At Open Houses for my first home, I heard buyers say it was too small, too fragmented a floor plan, lacked the deck it should have to take advantage of the views, lacked a backyard, was too green - and the list goes on. And those things were probably all true, from their individual perspectives. Turned out, some of the things they disliked were the very things that attracted the family that eventually bought the home.

5. Only worry about the levers you can pull. The three major levers that you, as a home seller, have the most power to pull are simple: price, preparation and marketing. You control the list price, you control how your home is primped and staged for sale, and you control the agent who is responsible for marketing and messaging your home to prospective buyers. So, focus your efforts on doing those three things wisely. Anything else has the potential to create panic and fear - and panic and fear are completely counterproductive to your efforts to make smart, logical decisions.

During the sale of my first home, while I was waiting for an offer, my mind went to some very dark places.
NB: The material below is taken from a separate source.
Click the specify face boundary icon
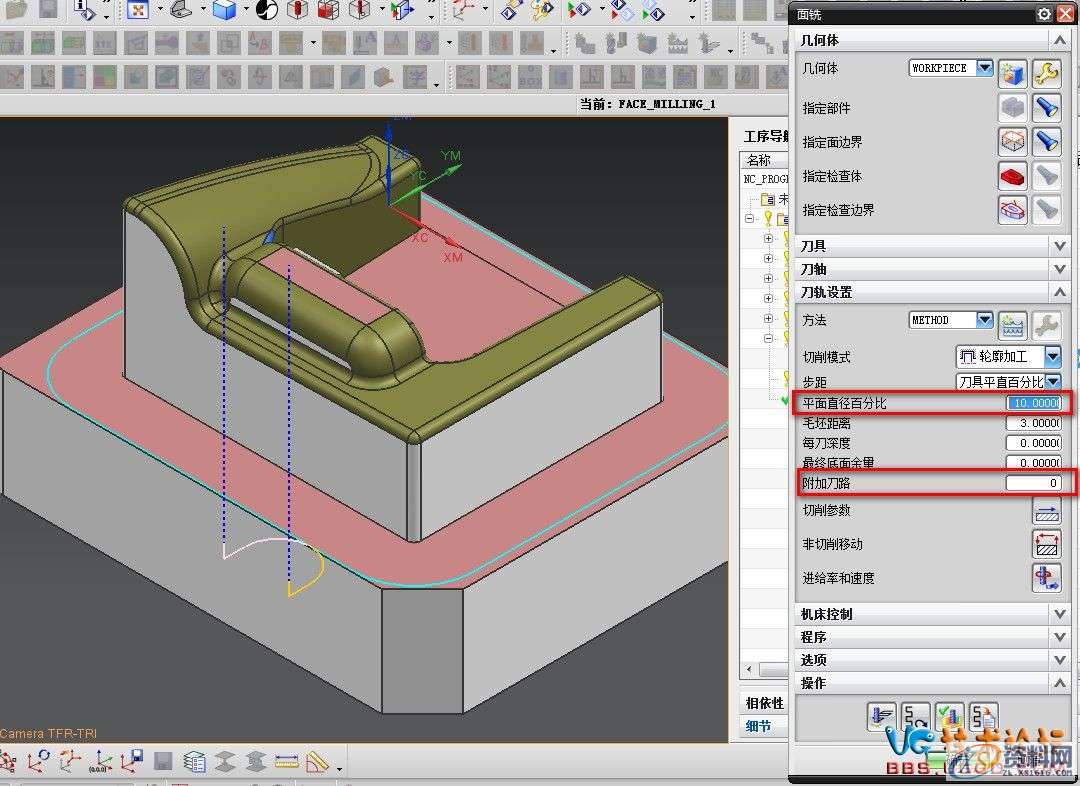1080x786 pixels. pos(1012,141)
I started to doubt everything: maybe the location was too off-the-grid, maybe the square footage wasn’t as ample as it had seemed to me, maybe the lack of a deck was really a deal-breaker, maybe I had wasted thousands of dollars on that kitchen remodel - maybe the whole town was just “out.”

As my mind spiraled in that direction, I had to force myself to get a grip with the knowledge that even if any of these absurdities were true, there was not a single thing I could do to change any of them. I couldn’t change the market. I couldn’t make buyers appear out of the woodwork. All I could do was price the place competitively, prepare it beautifully, market it thoroughly and place the right messages about it in the right places to the right buyers. So, that’s what I did. And you know what? It worked.